The while look will break it into pieces. Below is an example looping over an indexed column that is DATETIME.

# Drop
DROP TABLE IF EXISTS
new_table;

# Create (we will add keys later)
CREATE TABLE
new_table
(
    num INT(11),
    row_id VARCHAR(255),
    row_value VARCHAR(255),
    row_date DATETIME
);

# Change the delimimter
DELIMITER //

# Create procedure
CREATE PROCEDURE do_repeat(IN current_loop_date DATETIME)
BEGIN

    # Loops WEEK by WEEK until NOW(). Change WEEK to something shorter like DAY if you still get the lock errors like.
    WHILE current_loop_date <= NOW() DO

        # Do something
        INSERT INTO
            user_behavior_search_tagged_keyword_statistics_with_type
            (
                num,
                row_id,
                row_value,
                row_date
            )
        SELECT
            # Do something interesting here
            num,
            row_id,
            row_value,
            row_date
        FROM
            old_table
        WHERE
            row_date >= current_loop_date AND
            row_date < current_loop_date + INTERVAL 1 WEEK;

        # Increment
        SET current_loop_date = current_loop_date + INTERVAL 1 WEEK;

    END WHILE;

END//

# Run
CALL do_repeat('2017-01-01');

# Cleanup
DROP PROCEDURE IF EXISTS do_repeat//

# Change the delimimter back
DELIMITER ;

# Add keys
ALTER TABLE
    new_table
MODIFY COLUMN
    num int(11) NOT NULL,
ADD PRIMARY KEY
    (num),
ADD KEY
    row_id (row_id) USING BTREE,
ADD KEY
    row_date (row_date) USING BTREE;

You can also adapt it to loop over the "num" column if your table doesn't use a date.

Hope this helps someone!


Good Day,

I have had the same error when trying to remove millions of rows from a MySQL table.

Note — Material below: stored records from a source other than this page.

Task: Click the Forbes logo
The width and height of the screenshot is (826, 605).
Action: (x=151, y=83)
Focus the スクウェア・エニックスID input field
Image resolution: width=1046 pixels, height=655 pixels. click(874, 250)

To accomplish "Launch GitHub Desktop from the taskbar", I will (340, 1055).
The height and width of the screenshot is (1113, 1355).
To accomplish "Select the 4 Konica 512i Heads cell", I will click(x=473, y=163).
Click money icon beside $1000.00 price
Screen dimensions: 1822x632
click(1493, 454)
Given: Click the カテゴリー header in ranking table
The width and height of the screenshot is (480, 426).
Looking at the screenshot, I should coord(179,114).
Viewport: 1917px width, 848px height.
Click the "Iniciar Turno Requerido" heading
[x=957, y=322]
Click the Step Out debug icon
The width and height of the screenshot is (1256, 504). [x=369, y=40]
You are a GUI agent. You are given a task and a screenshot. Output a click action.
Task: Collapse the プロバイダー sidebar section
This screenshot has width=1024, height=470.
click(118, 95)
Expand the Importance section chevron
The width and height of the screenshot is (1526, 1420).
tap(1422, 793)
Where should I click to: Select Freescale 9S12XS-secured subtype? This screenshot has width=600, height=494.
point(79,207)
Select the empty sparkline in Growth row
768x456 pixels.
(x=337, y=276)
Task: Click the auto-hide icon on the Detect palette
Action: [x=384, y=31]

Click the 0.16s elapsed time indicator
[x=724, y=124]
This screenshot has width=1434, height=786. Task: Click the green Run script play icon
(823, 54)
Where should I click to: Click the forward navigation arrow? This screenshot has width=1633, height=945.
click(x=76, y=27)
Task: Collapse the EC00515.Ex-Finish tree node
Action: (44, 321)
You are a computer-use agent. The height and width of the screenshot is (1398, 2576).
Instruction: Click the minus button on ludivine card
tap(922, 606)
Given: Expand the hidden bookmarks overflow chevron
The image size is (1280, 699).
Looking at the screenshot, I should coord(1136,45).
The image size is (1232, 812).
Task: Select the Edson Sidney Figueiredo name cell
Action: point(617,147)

My resolution was nothing to do with changing the configuration file of MySQL, but just to reduce the number of rows I am targeting by specifying the max id per transaction. Instead of targeting all the rows with 1 transaction, I would suggest targeting portions per transaction. It might take more transactions to get the job done, but atleast you will get somewhere other than trying to fiddle around with MySQL configurations.

Example:

delete from myTable where groupKey in ('any1', 'any2') and id < 400000;

and not

delete from myTable where groupKey in ('any1', 'any2');

The query might still be optimized by using groupBy and orderBy clauses.


I was facing a similar problem when I was trying to insert some million rows into a database using python. The solution is to group these inserts together into smaller chunks to reduce memory usage, using the executemany function to insert each chuck and then committing simultaneously instead of executing one commit in the end.

def insert(query, items, conn):
    GROUPS = 10
    total = items.shape[0]
    group = total // GROUPS
    items = list(items.itertuples(name=None, index=None))
    for i in range(GROUPS):
        cursor.executemany(query, items[group * i : group * (i + 1)])
        conn.commit()
        print('#', end='')
    print()

There's also a neat progress bar in the implementation above.